| Request |
Count the lines below that contain the word "should". Reply with the number only.

(Dataset records)
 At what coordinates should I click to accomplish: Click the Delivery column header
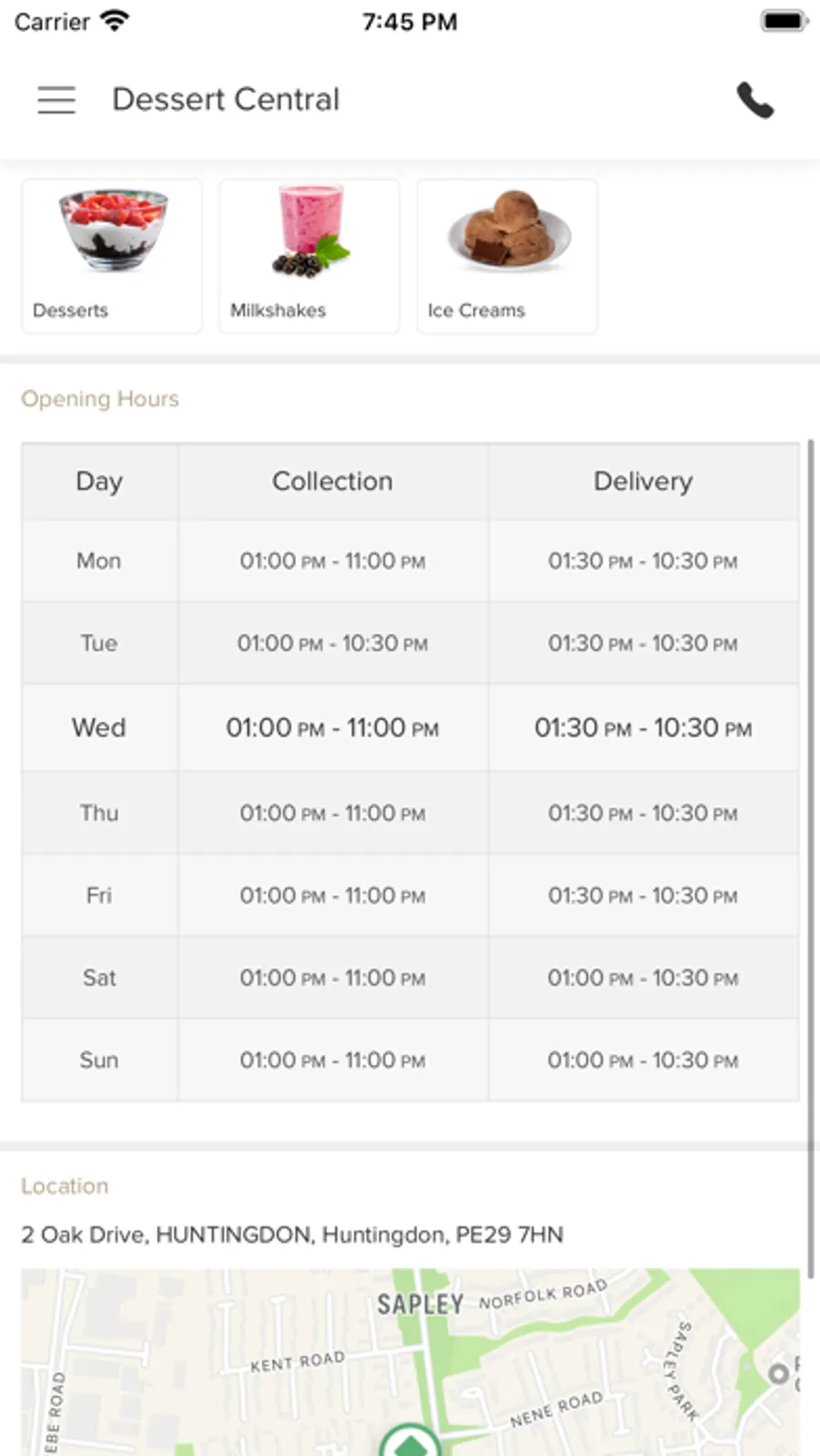pyautogui.click(x=643, y=481)
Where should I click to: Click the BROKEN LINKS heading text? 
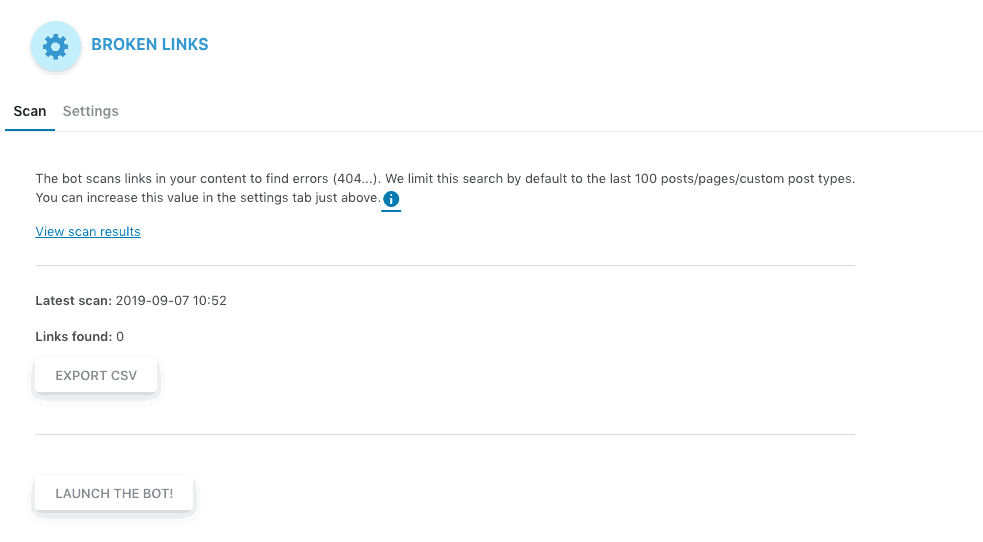150,44
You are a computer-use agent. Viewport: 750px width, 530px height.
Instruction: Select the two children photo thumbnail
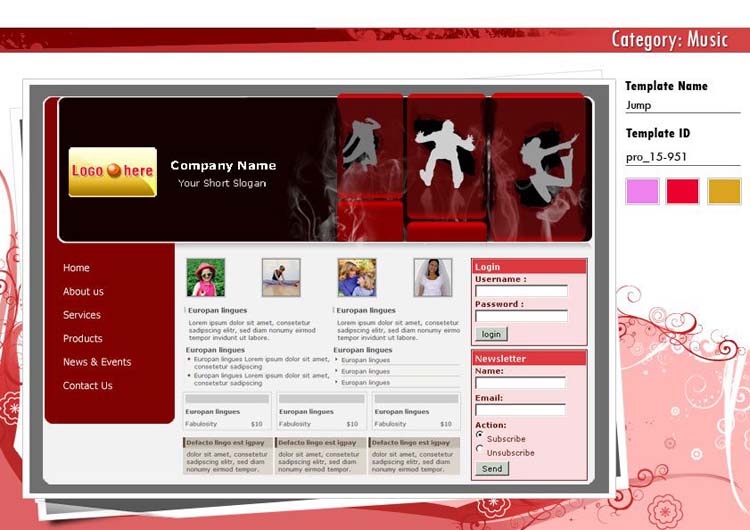(357, 277)
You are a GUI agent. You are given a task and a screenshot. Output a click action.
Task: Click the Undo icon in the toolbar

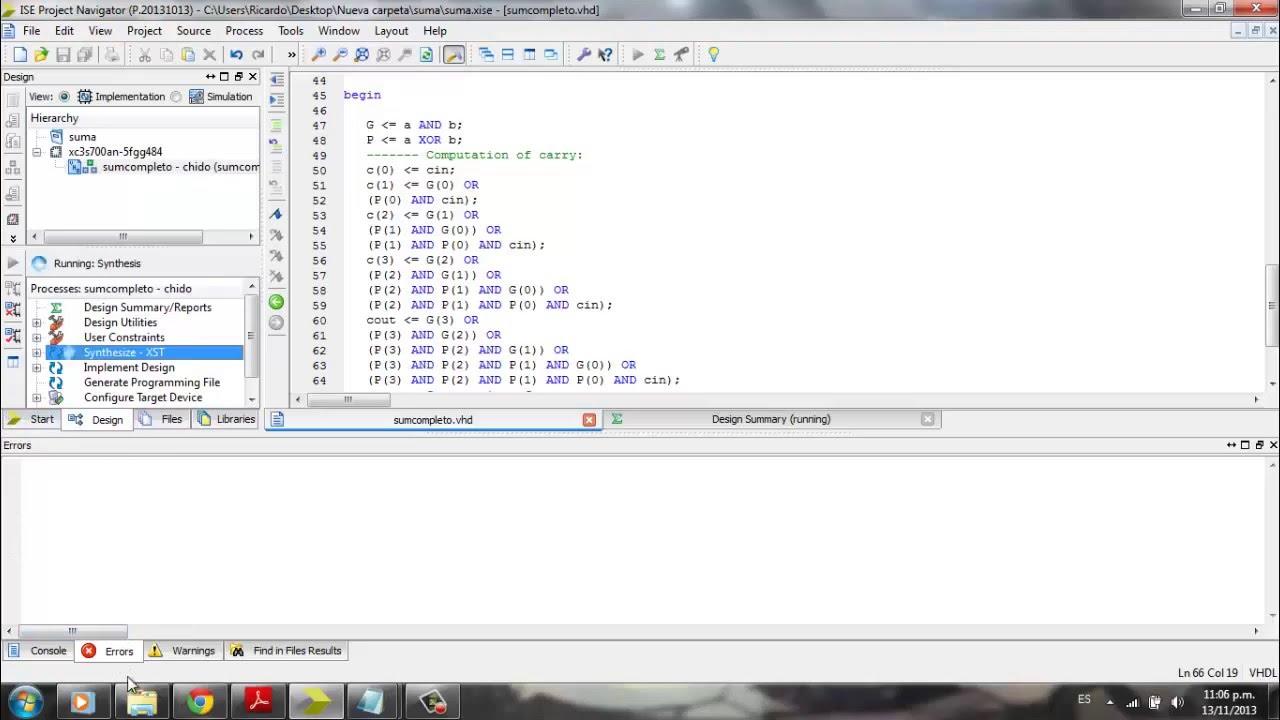(x=235, y=54)
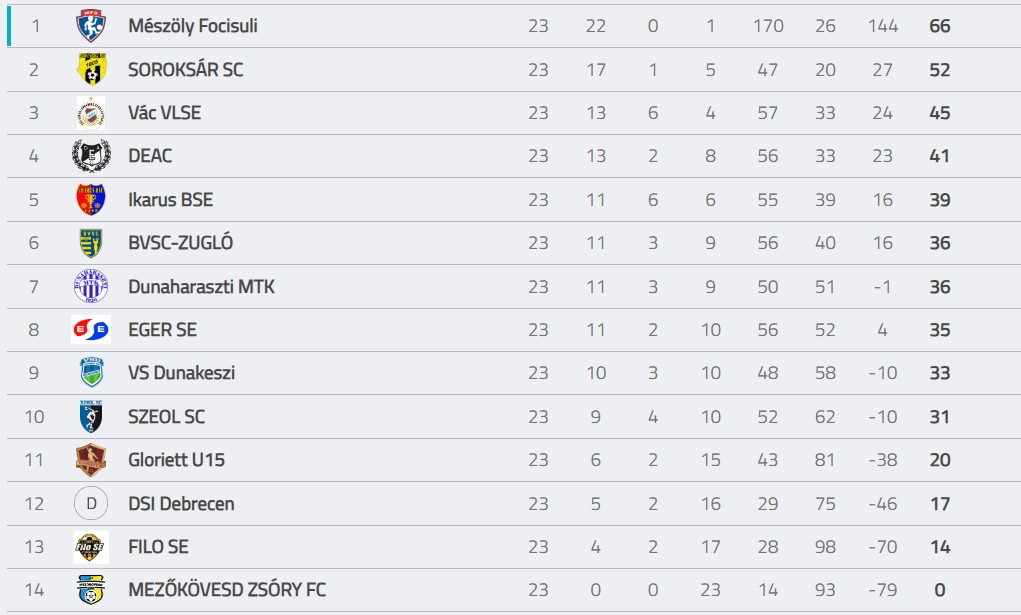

| Completed task |
2